Confronté à la hausse des coûts de l'énergie, le spécialiste des plats cuisinés appertisés Cofigéo se dit contraint d’arrêter la production de quatre de ses huit sites industriels à partir du 2 janvier 2023. Les 4 sites visés (Capdenac dans l'Aveyron, Pouilly-sur-Serre dans l'Aisne, Camaret-sur-Aigues dans le Vaucluse et Lagny dans la Marne) représentent 80% de la production du groupe. Selon le président de Cofigéo, la décision est inévitable pour protéger l'entreprise, dont la facture annuelle d'énergie pourrait passer de 4 à 40 millions d’euros (gaz et électricité nécessaires à la cuisson et à la stérilisation des plats et recettes cuisinés).
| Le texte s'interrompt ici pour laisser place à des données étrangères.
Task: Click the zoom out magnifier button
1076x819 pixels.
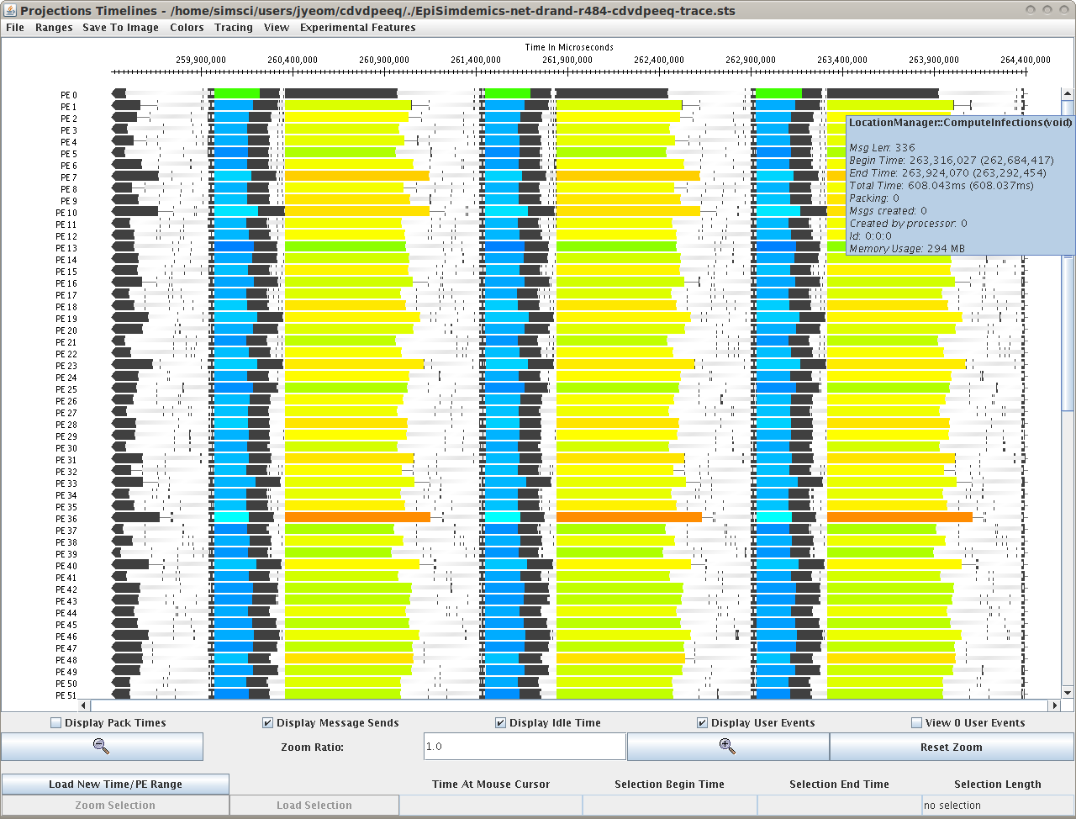Action: pos(102,747)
Cofigeo domine très largement le marché des plats appertisés en France avec plus de 50% des parts de marché en GMS. Le groupe s’appuie pour cela sur la notoriété de ses grandes marques nationales (William Saurin, Zapetti, Garbit, etc.) et sur une production importante de produits sous MDD. Sa principale filiale, William Saurin a été acquise en 2017 suite au démantèlement du groupe Financière Turenne Lafayette.
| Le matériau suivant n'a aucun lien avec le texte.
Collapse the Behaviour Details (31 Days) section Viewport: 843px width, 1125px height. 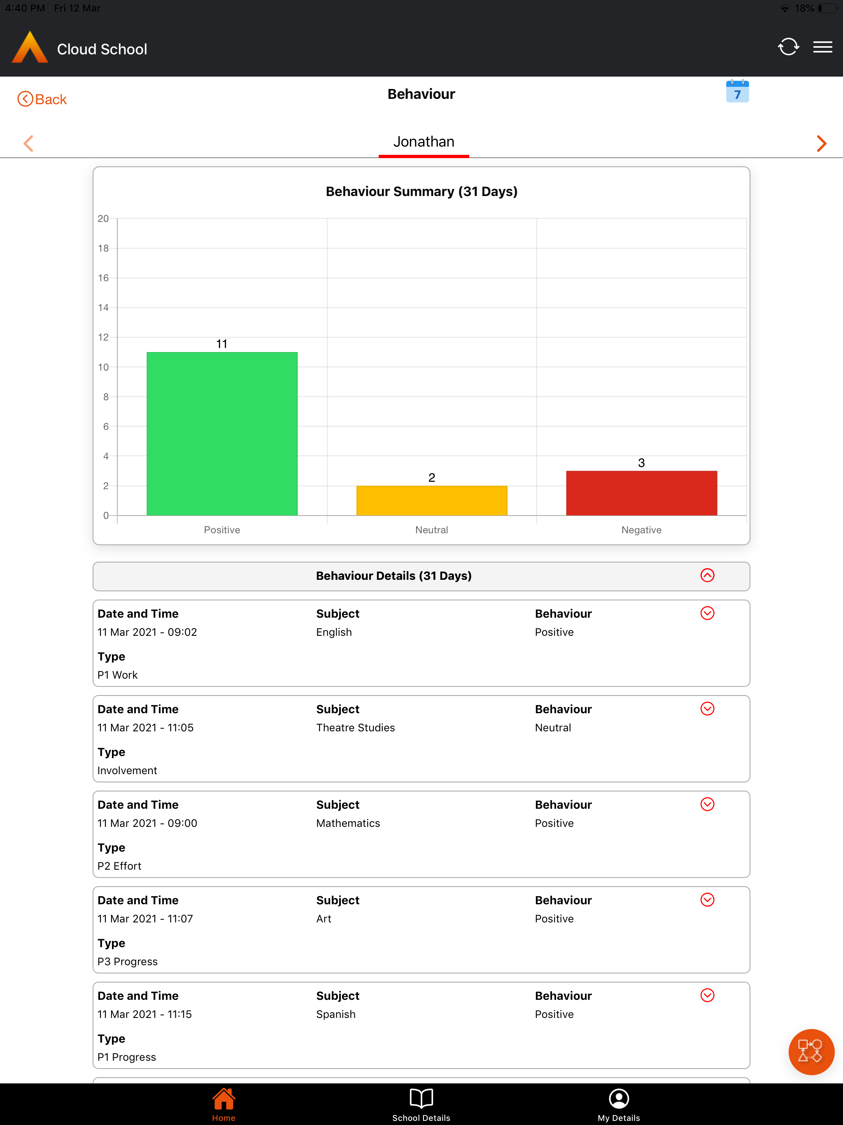click(x=707, y=575)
L'annonce de Cofigéo a fait l'effet d'une bombe dans le secteur des industries alimentaires. Ces dernières alertent depuis plusieurs mois sur la hausse des coûts liée à l'énergie, avec pour corollaire la survie des entreprises les plus exposées ou les plus fragiles, et le risque d'une deuxième lame de fond concernant l'inflation des produits alimentaires en 2023. En dehors des industries électro-intensives (disposant de contrats spécifiques) telles que l’industrie sucrière et l’industrie des produits amylacés, les secteur de l'alimentation animale, des produits laitiers et des huiles et graisses figurent parmi les plus exposés à la hausse des prix de l'énergie.